You have said that we cannot cut and run from Iraq and that we could “realistically aim to bring all our troops home within the next four years.” But if you now consider the war to have been a mistake, how could you, as president, “ask a man to be the last man to die for a mistake”?

That this question is a *rhetorical* trap is obvious. *Jeune* Kerry, dour and uniformed, asked it in his testimony before the Senate in 1971. It wasn’t a real question then, and it’s not real question now. It’s a rhetorical question. In other words, it’s a question with no possible answer.

This “question” of Kristol’s is a brilliant rhetorical strategy, thick as it is with references *Weekly Standard* readers find compelling: Kerry’s protests against the Viet Nam War, his *apparent* modification of positions on Iraq (“you *now* consider. . .”), and his stated aim of extracting the U.S. from Iraq.

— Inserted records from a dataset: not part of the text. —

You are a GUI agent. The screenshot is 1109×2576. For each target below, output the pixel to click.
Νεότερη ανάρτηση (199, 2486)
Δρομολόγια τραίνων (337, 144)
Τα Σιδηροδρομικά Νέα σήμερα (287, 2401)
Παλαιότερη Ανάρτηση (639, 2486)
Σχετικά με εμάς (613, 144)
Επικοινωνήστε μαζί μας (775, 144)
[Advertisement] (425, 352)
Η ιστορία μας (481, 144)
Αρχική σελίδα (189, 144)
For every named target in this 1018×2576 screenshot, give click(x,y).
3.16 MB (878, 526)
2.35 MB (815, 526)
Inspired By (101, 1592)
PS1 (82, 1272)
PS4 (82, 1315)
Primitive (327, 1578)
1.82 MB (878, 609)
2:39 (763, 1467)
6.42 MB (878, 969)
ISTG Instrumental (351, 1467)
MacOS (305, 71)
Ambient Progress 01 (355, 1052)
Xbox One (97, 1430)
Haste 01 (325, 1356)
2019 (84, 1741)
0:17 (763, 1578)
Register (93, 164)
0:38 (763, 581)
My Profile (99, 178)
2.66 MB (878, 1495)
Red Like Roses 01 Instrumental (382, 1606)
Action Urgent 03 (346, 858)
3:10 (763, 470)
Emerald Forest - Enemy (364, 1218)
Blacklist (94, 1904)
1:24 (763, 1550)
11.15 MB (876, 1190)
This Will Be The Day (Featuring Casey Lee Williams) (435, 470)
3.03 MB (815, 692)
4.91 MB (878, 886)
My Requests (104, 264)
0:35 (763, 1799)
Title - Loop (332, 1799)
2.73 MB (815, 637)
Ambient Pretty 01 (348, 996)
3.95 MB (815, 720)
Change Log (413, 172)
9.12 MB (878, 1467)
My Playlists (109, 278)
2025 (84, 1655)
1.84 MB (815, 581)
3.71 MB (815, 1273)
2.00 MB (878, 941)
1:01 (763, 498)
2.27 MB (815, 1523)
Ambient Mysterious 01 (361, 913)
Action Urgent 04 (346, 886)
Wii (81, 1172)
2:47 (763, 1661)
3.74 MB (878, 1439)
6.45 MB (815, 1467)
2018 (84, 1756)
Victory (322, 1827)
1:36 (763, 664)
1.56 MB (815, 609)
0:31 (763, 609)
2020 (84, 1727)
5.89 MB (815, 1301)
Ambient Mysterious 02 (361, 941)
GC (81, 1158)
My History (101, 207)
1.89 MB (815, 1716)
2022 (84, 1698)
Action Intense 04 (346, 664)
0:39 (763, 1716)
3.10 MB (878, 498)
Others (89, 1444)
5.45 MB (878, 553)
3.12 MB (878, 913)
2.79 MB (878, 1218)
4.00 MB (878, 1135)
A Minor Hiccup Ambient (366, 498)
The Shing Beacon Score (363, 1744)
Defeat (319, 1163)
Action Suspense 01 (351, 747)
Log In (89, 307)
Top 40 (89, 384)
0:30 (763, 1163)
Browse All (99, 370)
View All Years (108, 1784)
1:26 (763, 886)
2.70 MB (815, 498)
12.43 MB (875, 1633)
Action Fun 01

Those matters aside, there is no way Kerry can answer this question without falling into the *complex question* trap Kristol has prepared for him. If he explains how he can ask the last man to die for a mistake, then he contradicts the young John Kerry and at the same time affirms that the soldiers are now dying for a mistake. If he says that he won’t ask anyone else to die for a mistake, then he claims that the soldiers who have died have died in vain. So there is no way that Kerry can answer *that* question without looking like a dope.

But there’s more to Kristol’s question than his attempt to force Kerry into a 30 year-old self-contradiction. The preamble to the question is meant to suggest Kerry holds a series of inconsistent positions. It might help to examine the explicit claims in greater detail.

1. We cannot cut and run from Iraq;

2. We can realistically aim to have our troops home in four years;

3. The war was a mistake.

Kristol aims to show that Kerry cannot consistently hold all of these positions at once. One appears inconsistent with two–setting a timetable for disengagement is another phrase for cutting and running. One also seems inconsistent with two and three in the following sense. The war was either a mistake or it wasn’t. If it was a mistake, then we should not be there *now* (let alone four years from now). If we are there now or four years from now, then it’s not a mistake. Something, Kristol believes, has to give. But what has to give is not Kerry’s position, but rather Kristol’s simple minded formulation of it. While challenging the question may not constitute a very smart political ploy–as Kerry is so often accused of offering answers too complicated for the ordinary pundit–it would certainly uncover the logical trap Kristol is setting for him.

Here is how Kerry might respond:

1. To *have invaded* Iraq in March 2003 was a mistake, a grave one. But the fact is that mistake has already been committed.

2. But to “cut and run” *now* would make matters worse, for it would leave Iraq in a chaos of our making. In other words, the mistake has been accomplished, what remains are the *consequences* of the mistake. Cutting and running would constitute a new mistake.

One and two, then, are clearly not inconsistent. The only way they can be made to be inconsistent if one vaguely determines the temporal boundries of the term “mistake.” For Kerry, the “mistake” of the Iraq war refers to an event in the past. For Kristol, however, Kerry’s claim that it is a mistake means that everything associated with it *now* is a mistake. These are two fundamentally irreconcilable meanings of the term “mistake.”

Finally,

3. Therefore, a clear and realistic timetable for withdrawl is not inconsistent with either two or three above. And the only way Kristol can make this inconsistent is if he conflates “cutting and running” with “clear and realistic timetable for withdrawl.” But these two hardly mean the same thing.

Once Kerry clarifies these matters, Kristol could then ask him a real question.